One of the more common questions I get is “If you like 'X' so much, why don't you own it?” Sometimes the answer comes down to not wanting to sell stocks to raise cash, and sometimes it's a question of timing or portfolio allocation. In the case of Avago (Nasdaq:AVGO), a semiconductor stock I've liked for a little while now, it's a little bit of “all of the above”. In particular, though, the general malaise in anything tied to wireless had me cautious, as well as the company's high reliance on China for industrial segment growth.
 
As it turns out, I needn't have worried. Avago delivered another beat-and-raise quarter, which I argue once again highlights that the company's chips offer pretty compelling advantages that allow for market share gains even amidst challenging end-market conditions. Writing this in the pre-market hours, I don't know if the indicated gains will hold in the market, but while the stock is not the cheapest name around anymore, I think there's enough momentum and quality to the name to lean towards “benefit of the doubt” on value.
 
Another Strong Quarter
Amidst a still-challenging (or at least erratic) set of end-markets for chip companies, Avago came through once again.
 
Revenue rose 6% from the year-ago period and 15% sequentially, or 11% on a “core” or organic basis. That was good for a nearly 5% beat relative to the average sell-side estimate. Although weakness in wireless did materialize as feared, Avago still saw growth of 20% and 3%. Networking was strong, though, on 16%/32% (17% ex-CyOptics) growth, and industrial/auto revenue rose 3%/18% and was likewise stronger than expected.
 
Margin performance was not quite as robust. GAAP gross margin declined about 150bp from last year (and 120bp sequentially), though non-GAAP gross margin fell only 30bp and was 20bp ahead of expectations. GAAP operating income fell about 6% (and rose 19% sequentially), while the more commonly used non-GAAP figure rose 3% and 21%, beating the sell-side target by nearly 9%.
 
Even though wireless markets remain challenging in general and the industrial recovery is still uncertain, management laid out encouraging guidance. The new revenue midpoint was about 8% higher than the prior expectation, and while GM was tweaked down 30bp, operating income guidance was 9% higher.
 
Wireless – Some Share At Risk, But Fundamentals Favorable
Wireless chip stocks like Broadcom (Nasdaq:BRCM) and Qualcomm (Nasdaq:QCOM) have been under pressure on fears of slowing high-end handset demand and fears of market share loss (particularly for Broadcom). Although it does seem as though Avago lost some share in filters to Triquint (Nasdaq:TQNT), the company still enjoys strong overall share. What's more, even with high-end handset demand slowing, the need for next-gen phones (whether they're high-end or mid-range) to carry more precision filtering is a net positive for the company.
 
Strong Networking, But Will The Industrial Recovery Last?

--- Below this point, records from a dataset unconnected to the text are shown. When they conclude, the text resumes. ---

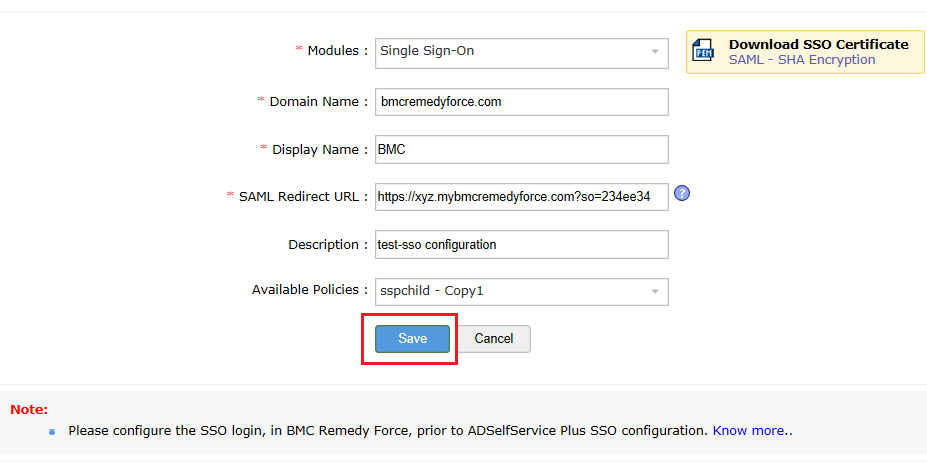This screenshot has width=927, height=470.
Task: Expand the Available Policies dropdown arrow
Action: (x=655, y=292)
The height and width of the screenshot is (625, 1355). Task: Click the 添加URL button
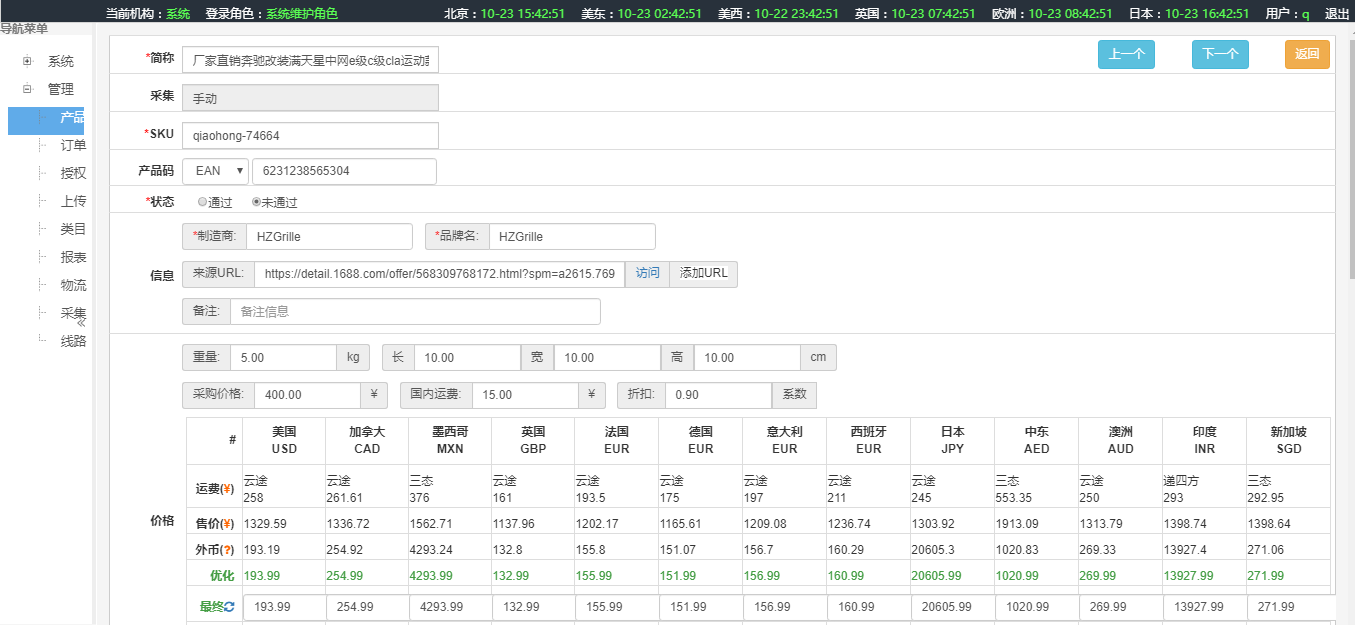coord(703,273)
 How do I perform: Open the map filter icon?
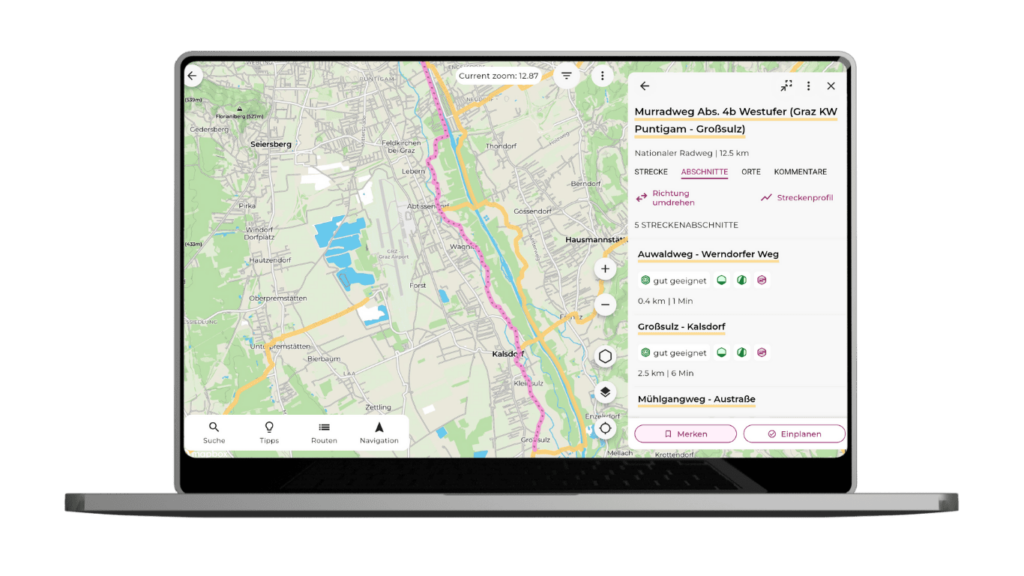tap(567, 76)
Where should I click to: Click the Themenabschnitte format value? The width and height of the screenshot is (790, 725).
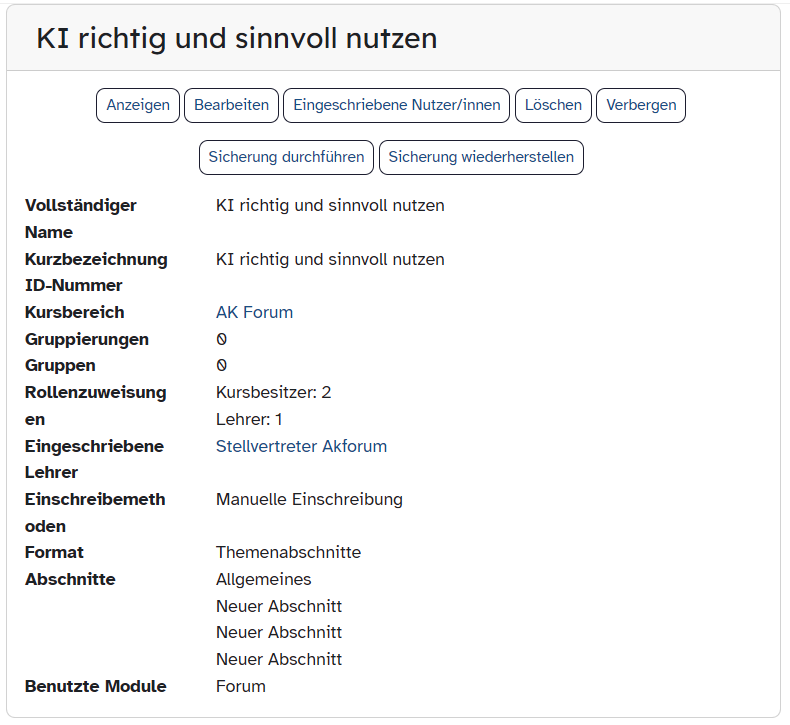[x=288, y=552]
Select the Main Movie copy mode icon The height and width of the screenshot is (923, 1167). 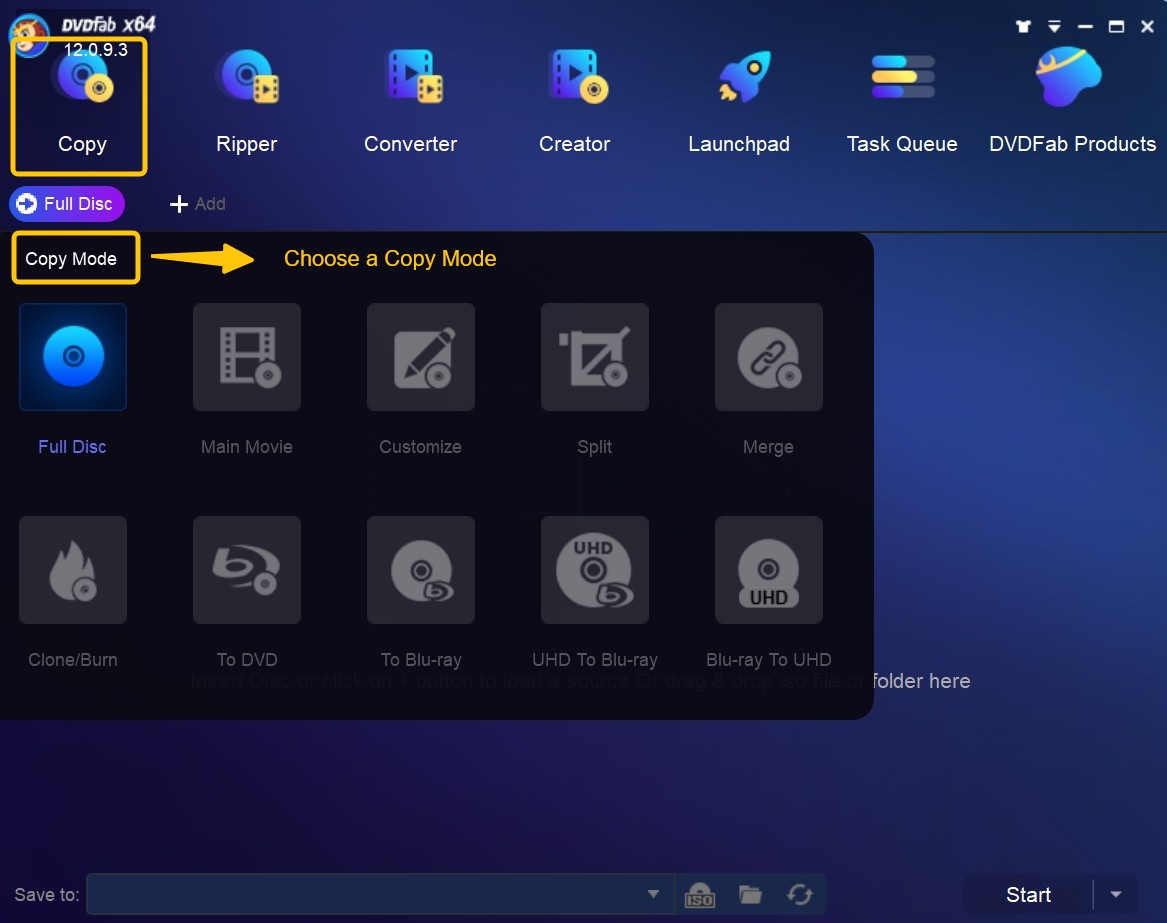[246, 357]

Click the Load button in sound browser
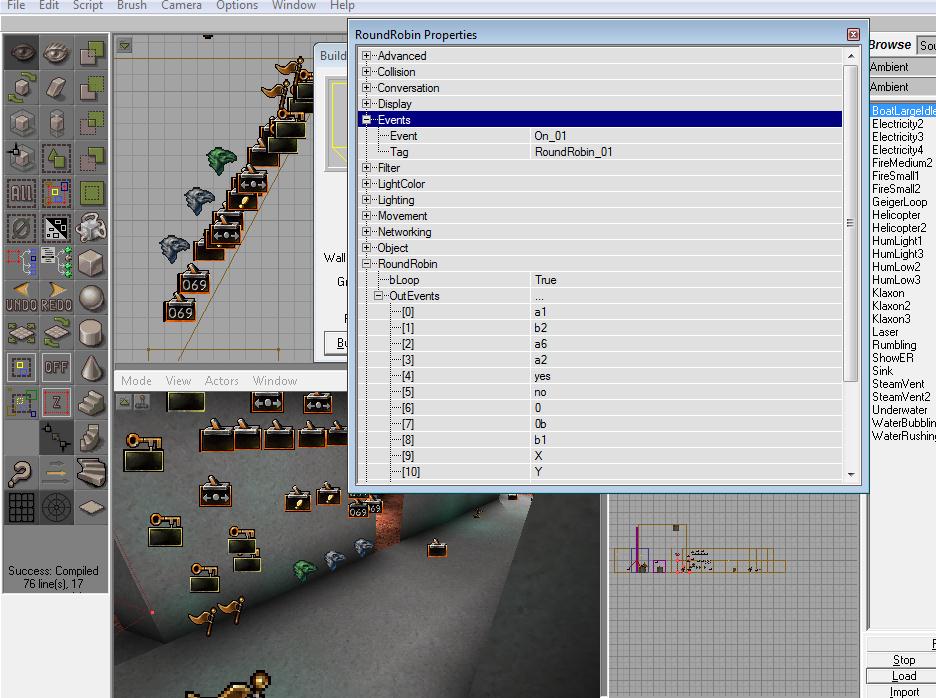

Avago saw a strong quarter in networking, as shipments of a new Cisco (Nasdaq:CSCO) datacenter router with Avago chips helped to boost sales. With strong SerDes wins, this is another example of where Avago can likely continue to see revenue growth even in a relatively sluggish demand environment.
 
The industrial side of the business is less clear to me. It sounds like Avago got a boost from Chinese demand tied to high-speed rail and power gen, as well as from Japanese demand for servo drivers, but ordering patterns have been a little erratic in the past. Maybe this is looking a gift horse in the mouth, but I'd just be cautious in assuming that everything is fine in industrial once again.
 
The Bottom Line
On balance, I think I'm still relatively conservative with my Avago expectations. While the 7% long-term growth I'm looking for is pretty high by today's chip standards, I'm not as willing as some sell-side analysts to jack my free cash flow margin assumptions into the high 20%'s. Even so, I am still looking for almost 12% free cash flow growth, and that supports a fair value of almost $43.
 
A $43 price target doesn't make Avago the cheapest chip stock out there, but I don't really have a problem with paying more for a company with technology edges in multiple markets and that is seeing market share growth as a result.
 
Disclosure – At the time of writing, the author did not own shares of any company mentioned in this article.